Can sp_Blitz, sp_BlitzCache, or sp_BlitzFirst identify what queries caused a major growth operation to occur on a particular log file?

dba.stackexchange https://dba.stackexchange.com/questions/232472

Question

I'm currently logging the outputs of sp_Blitz, sp_BlitzCache, and sp_BlitzFirst regularly (via SQL jobs).

A particular database's log file grew somewhat exponentially and I believe I can see the grows that occurred from the output from sp_BlitzFirst (via the SizeOnDiskMBgrowth column).

But I was wondering if any of those sp_Blitz... procedures would also be able to tell me the queries that were running that caused the large grows, or at least what queries were running at the time of those grows and then I can do a loose correlation?

Était-ce utile?

La solution

Sure, start with:

SELECT TOP 100 * 
  FROM dbo.BlitzCache 
  WHERE CheckDate BETWEEN '2019-02-18' AND '2019-02-19'
  ORDER BY TotalWrites DESC;

The output of sp_BlitzCache includes the most resource-intensive queries in the plan cache. Starting with that query, you can narrow down what queries wrote the most data during your problem time span.

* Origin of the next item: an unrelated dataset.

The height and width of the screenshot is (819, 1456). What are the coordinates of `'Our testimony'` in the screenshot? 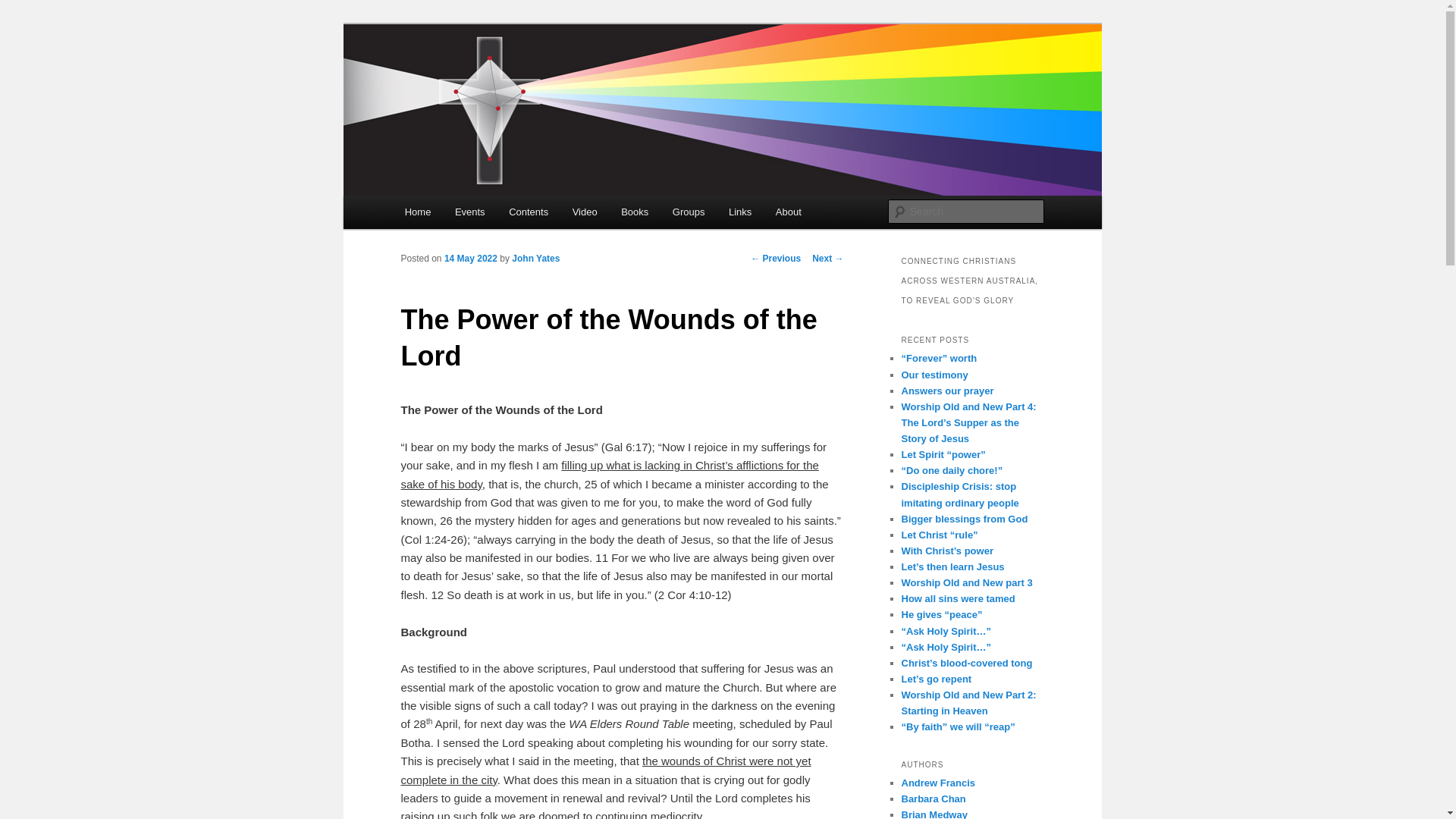 It's located at (934, 375).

I like this approach a lot more than the Extended Events one since the XE session would only catch the query that happened to trigger the log growth - which may not be the one that did the most writes. (It might have just been the straw that broke the camel's back.)

Note that these are the queries that did the most writes altogether, though, and those numbers aren't reset each time sp_BlitzCache runs. You may need to do a little more digging to find out which ones ran the most often (or generated the most writes) during a particular time span by joining to the prior runs of that query in dbo.BlitzCache.

Autres conseils

You can find out autogrowth events from default trace (use my script and adjust as per your needs)- timing, size and no of times it occurred.

You can use extended events - my answer to find out what process caused autogrowth.

The only way to find out what process caused the autogrowth is to use Extended events esp. EVENT --> sqlserver.database_file_size_change & sqlserver.databases_log_file_size_changed and ACTION --> sqlserver.sql_text.

Note that since you are on 2008, you are limited on what XEvents will offer. It will be an unsupported version after July 9. Time to migrate off it.

Can sp_Blitz, sp_BlitzCache, or sp_BlitzFirst identify what queries caused a major growth operation to occur on a particular log file?

No, since they analyze what is there on the server and do not setup any XEvents.